With everything above in mind, I'm willing to pay more for components for stability, long life, and safety...

Just want extra expense to be justified...
(1% components are always nice, but not always really required, or even make ANY difference...)

Thanx in advance to all who take the time...

william...

 

[shortbus=]

Seems like my 'microwave transformer' idea wasn't so far off base after all. So here's another one, how about adapting a 'fence charger'? Some circuit changes would be needed to vary the pulses but it should be doable.

 

[shortbus=]

BTW: anybody have any advice on the best component combinations which work best with 555 timers?

a) capacitor/resistor
b) variable-capacitor/resistor
c) capacitor/variable-resistor
d) variable-capacitor/variable-resistor

Mica capacitors at 1uF and above are expensive ($4+ each) but are only 1% caps I can find...
(multi-layer mica caps wildly alter their values with physical shock (experience talking here))...

Tantalum capacitors seem to be more stable than common electrolytic capacitors, and don't cost much more...
(but they have that old "explosion/burning" thing with high ripple and/or spikes...)

Ceramic capacitors are stable over temp range, but physical shock can alter value (not as bad as multi-layer mica caps though)...

Air capacitors (variable) work great in high static fields and/or high emf zones, and extreme physical vibration/shock...
(but would need to seal/pot them some how)(non-magnetic, I've seen them actually mounted on transformers!)

Don't have much experience with any of the various poly caps, same goes for mylar caps...

Also, would the component combinations change between my needed circuits?

1) 555 astable circuits
2) 555 monostable circuits
3) 555 PWM circuits
4) 555 voltage multiplier circuits

All the circuits above need to operate in a wet/humid environment, with thoughts of safety in a metal boat on water...
(and physical shock without any doubt (boat paddles, transformer hum, big feet, etc...))

I very much desire to seal and/or pot as much of the circuitry as possible, keeping in mind this might affect the circuitry operation(s)...

With everything above in mind, I'm willing to pay more for components for stability, long life, and safety...

Just want extra expense to be justified...
(1% components are always nice, but not always really required, or even make ANY difference...)

Thanx in advance to all who take the time...

william...

For your cap problem, there are some things actually called 'pulse capacitors' made for this and fairly cheap from this place, https://www.surplussales.com/Capacitors/Polypropylene/Box-Caps/Index.html The MKP type are usually called pulse caps. No affiliation just a satisfied customer. They may have some of the other stuff you need.

—————

• _Problems to solve_
- A) From the 555 timer thread, return the passage starting at "(multi-layer mica caps" and ending at "my needed circuits?".
- B) In the 555 timer thread, which kinds of 555 circuits does the poster say are needed?
- C) Write the next part of the 555 timer thread, following on from its last sentence.

• _Data for analysis_
—————

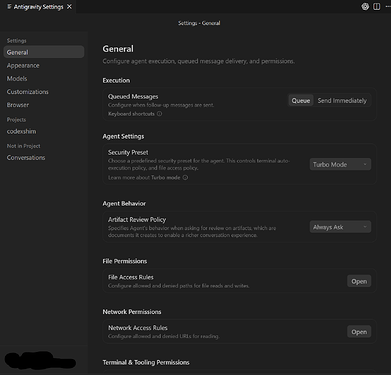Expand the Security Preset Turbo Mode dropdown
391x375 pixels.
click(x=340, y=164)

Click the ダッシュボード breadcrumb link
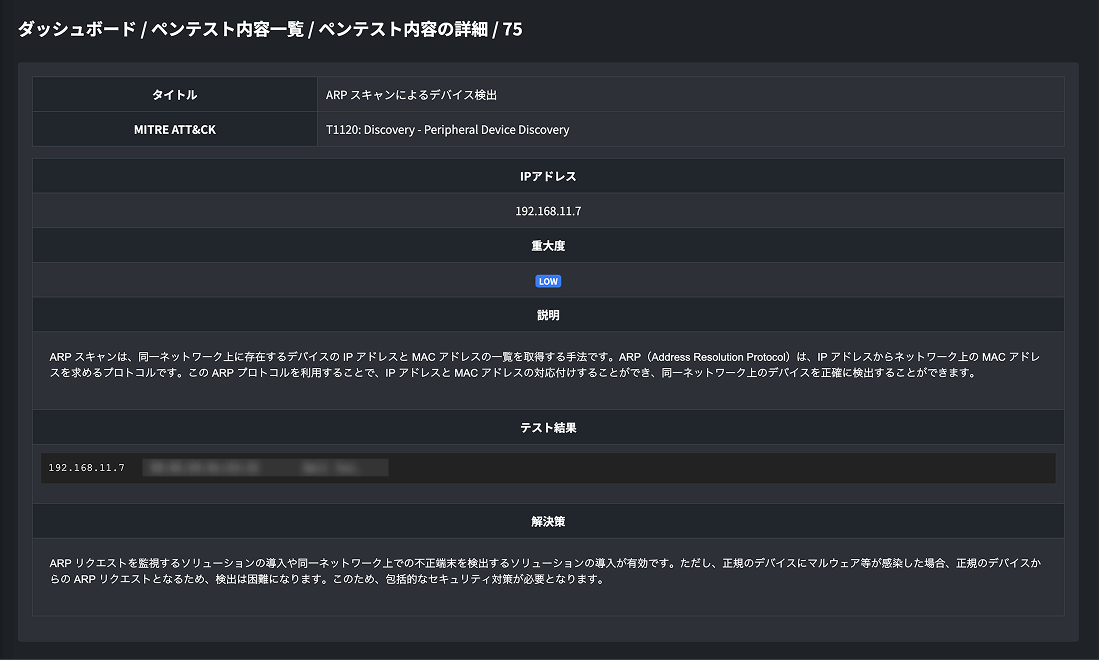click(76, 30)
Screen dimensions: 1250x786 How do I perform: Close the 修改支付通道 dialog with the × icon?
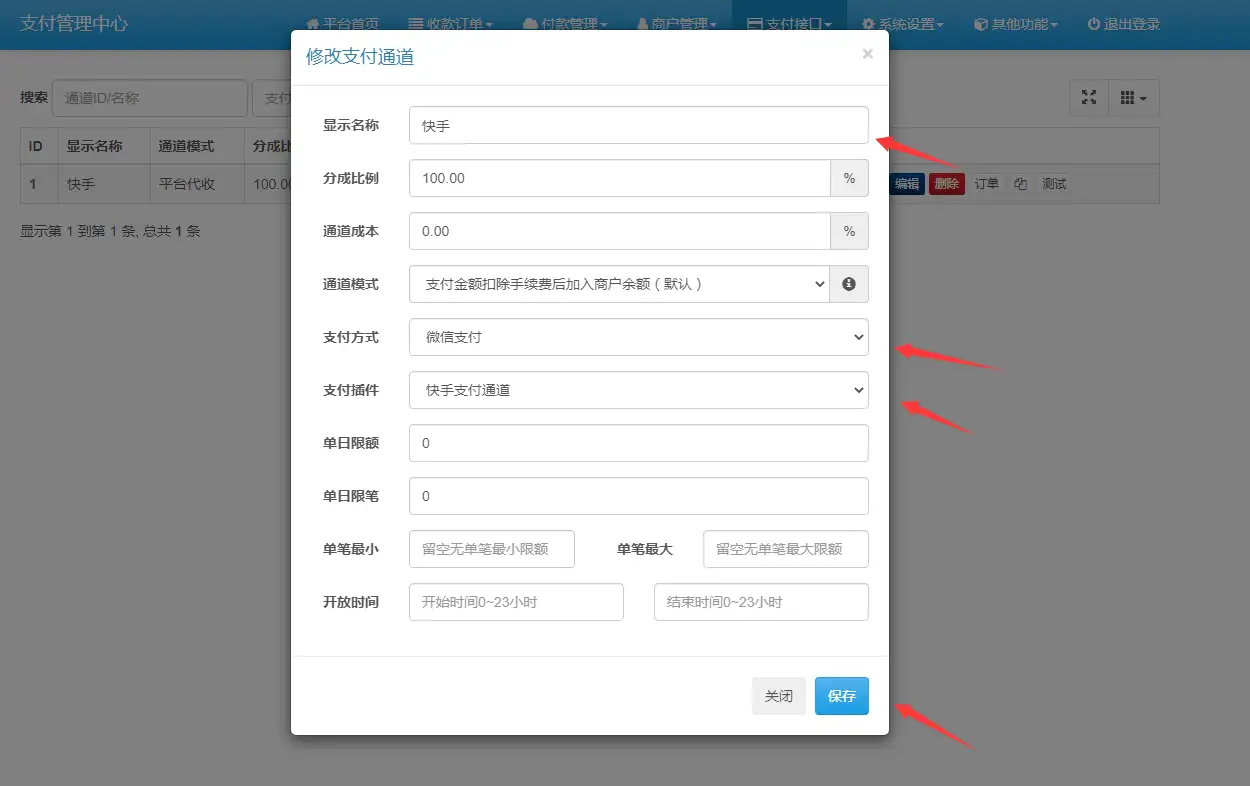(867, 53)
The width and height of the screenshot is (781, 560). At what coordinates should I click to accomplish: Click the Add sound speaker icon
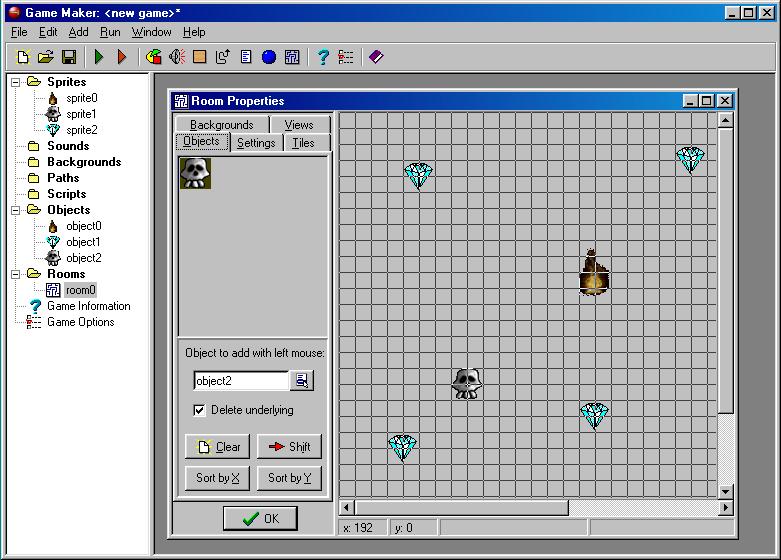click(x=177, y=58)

—————

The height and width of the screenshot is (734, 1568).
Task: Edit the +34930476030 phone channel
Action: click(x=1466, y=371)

—————

• _Results_
- A)
(multi-layer mica caps wildly alter their values with physical shock (experience talking here))...

Tantalum capacitors seem to be more stable than common electrolytic capacitors, and don't cost much more...
(but they have that old "explosion/burning" thing with high ripple and/or spikes...)

Ceramic capacitors are stable over temp range, but physical shock can alter value (not as bad as multi-layer mica caps though)...

Air capacitors (variable) work great in high static fields and/or high emf zones, and extreme physical vibration/shock...
(but would need to seal/pot them some how)(non-magnetic, I've seen them actually mounted on transformers!)

Don't have much experience with any of the various poly caps, same goes for mylar caps...

Also, would the component combinations change between my needed circuits?

- B) 555 astable circuits, 555 monostable circuits, 555 PWM circuits, 555 voltage multiplier circuits

- C)
https://www.surplussales.com/

 

[hackware]

For your cap problem, there are some things actually called 'pulse capacitors' made for this and fairly cheap from this place, https://www.surplussales.com/Capacitors/Polypropylene/Box-Caps/Index.html The MKP type are usually called pulse caps. No affiliation just a satisfied customer. They may have some of the other stuff you need.
https://www.surplussales.com/

heh, i've used those guy b4, never thought about caps n trons tho... (mostly hydraulics / tractor stuff...)

thanx...

william...

[ ps off-topic: why o why are replacement fan motors more expensive than original fan cost?!!!@### ]

 

[hackware]

Seems like my 'microwave transformer' idea wasn't so far off base after all. So here's another one, how about adapting a 'fence charger'? Some circuit changes would be needed to vary the pulses but it should be doable.

yeah, gotta drag out the old microwave for surgery...

i've built a few electric fences with ignition coils, mostly mother-earth magazine designs... nut'n fancy...

yer microwave transformer luv goes beyond electric fence requirements tho, unless ya wanna kill sumthin... ;-)

william...

 

[crutschow]

1% components are always nice, but not always really required, or even make ANY difference.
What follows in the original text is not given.